Чем больше Кириллов узнавал о жизни Приамурья, тем нетерпеливее становился. Он чувствовал, что попал в совсем другую страну, с другим укладом, другими людьми. Они даже внешне отличались от привычных ему. Обычно после зимы жители центральной России, особенно горожане, выглядят бледновато. Здесь же весна только началась, а лица у всех — и у крестьян, и у конторских служащих — были обветренные, с бронзоватым отливом, характерным больше для зоны субтропиков. И однажды Кириллов не удержался, спросил об этом.
Переправа геодезического отряда на плоту через реку Зею на изысканиях трассы БАМа.
Наводнение на реке Зее у Зейских ворот.
— А мы тут все копченые, смоленые, — смеясь, объяснила ему официантка столовой Михайло-Чесноковской пристани. — У нас в Приамурье солнце и зимой светит ярче, чем в Крыму. А летом даже соя вызревает. Райская земля. Эх, кабы не наводнения, да не соседи беспокойные…
Наконец речное пароходное начальство объявило: навигация открывается! Старый, постройки XIX века, но свежевыкрашенный пароход с машиной в 120 лошадиных сил, дымя трубой, отдуваясь паром, бодро отчалил от пристани и, преодолевая течение, медленно, но упорно пополз вверх по Зее. По случаю отличной погоды почти все пассажиры высыпали на верхнюю палубу. Кириллову показали береговой откос, с которого японцы расстреляли из орудий караван судов с беженцами. Это произошло вблизи железнодорожного моста. Под мерное шлепанье плиц и журчанье воды летчик слушал удивительные рассказы о боях приамурских партизан с интервентами, белогвардейцами и хунхузами — маньчжурскими разбойниками.
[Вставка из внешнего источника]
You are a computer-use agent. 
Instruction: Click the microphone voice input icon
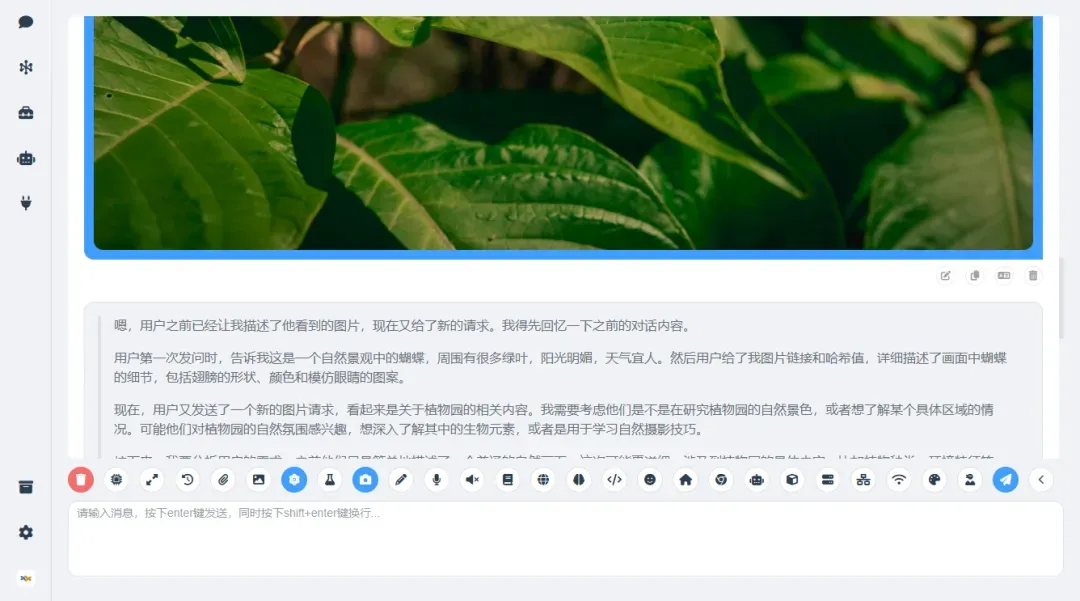coord(436,480)
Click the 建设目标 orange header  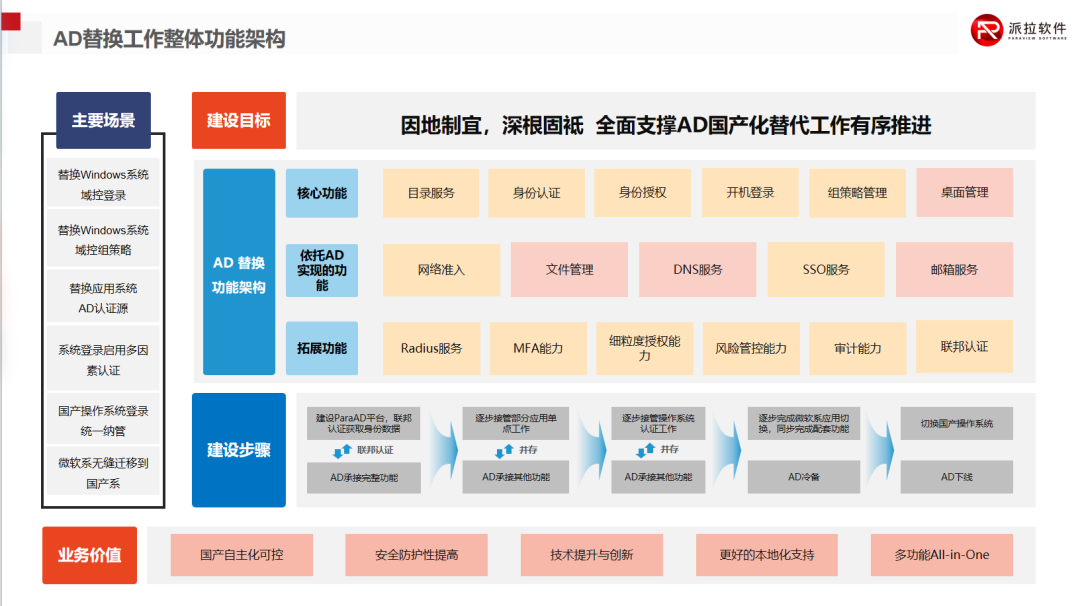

В конце января 1918 года белоказаки Семенова, Унгерна и Хорвата захватили КВЖД — Китайско-Восточную железную дорогу. В Приморье коалиционное «правительство автономной Сибири», возглавляемое Дербером, обратилось к США с предложением заключить договор, по которому Америка должна была признать Восточную Сибирь автономной территорией. Сибирская железная дорога от Владивостока до Иркутска и КВЖД передавались на время военных действий под контроль США. Интервенты высадились во Владивостоке, японские суда вошли также в устье Амура к Николаевску-на-Амуре.
Особое нетерпение проявляли японцы. Поначалу они вместе с частями белого движения легко прошли сквозь охваченную смутой и распрями территорию, без особых усилий преодолевая сопротивление местных властей и отрядов самообороны. Во многих городах и селах их встречали колокольным звоном и хлебом-солью. Советы были разогнаны. Интервенты устраивались основательно, с комфортом — везли с собой персональные ванны-грелки, публичные заведения с японками.
Но уже вскоре стало ясно, что новая власть пришлась не ко двору. Попытки интервентов навязать свои порядки вызывали глухое недовольство местного населения. Народ здесь всегда был закаленный, самостоятельный и упрямый. К тому же охотничье оружие имелось в каждом доме, а нарезное — берданы и трехлинейки — обычно припрятывали в таежных тайниках. И когда оккупанты попробовали силой переломить ситуацию, запугать население жестокостями — пытками и мучительными казнями, — это вызвало такое противодействие, что, подобно наполеоновской армии, занявшей Москву, воинские части интервентов оказались в ловушке.